In the entries below, find the line with "The width and" and the line with "Task: Open the Testing Rate tab". Print those two and everything between them exactly, and nothing else.
>>>>
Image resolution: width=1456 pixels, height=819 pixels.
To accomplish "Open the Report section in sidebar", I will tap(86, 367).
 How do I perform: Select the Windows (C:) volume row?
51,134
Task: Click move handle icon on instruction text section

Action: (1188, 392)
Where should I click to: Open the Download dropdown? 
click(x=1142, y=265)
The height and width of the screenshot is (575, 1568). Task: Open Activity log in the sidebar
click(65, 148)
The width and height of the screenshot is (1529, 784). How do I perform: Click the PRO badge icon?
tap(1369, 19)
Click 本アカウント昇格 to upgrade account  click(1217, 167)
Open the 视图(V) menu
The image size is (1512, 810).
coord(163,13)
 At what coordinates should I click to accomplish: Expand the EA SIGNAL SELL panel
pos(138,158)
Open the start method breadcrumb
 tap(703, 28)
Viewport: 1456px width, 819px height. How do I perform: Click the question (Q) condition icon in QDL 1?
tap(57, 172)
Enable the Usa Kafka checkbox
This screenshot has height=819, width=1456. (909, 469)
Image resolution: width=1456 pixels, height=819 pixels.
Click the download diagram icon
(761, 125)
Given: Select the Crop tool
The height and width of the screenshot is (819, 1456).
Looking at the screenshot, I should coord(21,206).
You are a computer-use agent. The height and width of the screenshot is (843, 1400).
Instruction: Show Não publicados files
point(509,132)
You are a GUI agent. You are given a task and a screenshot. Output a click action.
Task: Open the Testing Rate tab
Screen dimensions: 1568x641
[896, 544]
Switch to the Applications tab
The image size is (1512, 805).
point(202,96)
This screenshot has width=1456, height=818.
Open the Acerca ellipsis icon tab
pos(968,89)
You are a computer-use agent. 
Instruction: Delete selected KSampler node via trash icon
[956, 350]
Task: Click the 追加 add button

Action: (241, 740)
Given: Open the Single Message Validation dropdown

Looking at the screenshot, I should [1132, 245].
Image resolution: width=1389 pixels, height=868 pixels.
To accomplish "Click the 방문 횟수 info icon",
<<<<
> **Solution**:
The width and height of the screenshot is (1529, 784). How do I perform: Click the PRO badge icon?
tap(1369, 19)
Click 本アカウント昇格 to upgrade account  click(1217, 167)
Open the 视图(V) menu
The image size is (1512, 810).
coord(163,13)
 At what coordinates should I click to accomplish: Expand the EA SIGNAL SELL panel
pos(138,158)
Open the start method breadcrumb
 tap(703, 28)
Viewport: 1456px width, 819px height. How do I perform: Click the question (Q) condition icon in QDL 1?
tap(57, 172)
Enable the Usa Kafka checkbox
This screenshot has height=819, width=1456. (909, 469)
Image resolution: width=1456 pixels, height=819 pixels.
Click the download diagram icon
(761, 125)
Given: Select the Crop tool
The height and width of the screenshot is (819, 1456).
Looking at the screenshot, I should coord(21,206).
You are a computer-use agent. The height and width of the screenshot is (843, 1400).
Instruction: Show Não publicados files
point(509,132)
You are a GUI agent. You are given a task and a screenshot. Output a click action.
Task: Open the Testing Rate tab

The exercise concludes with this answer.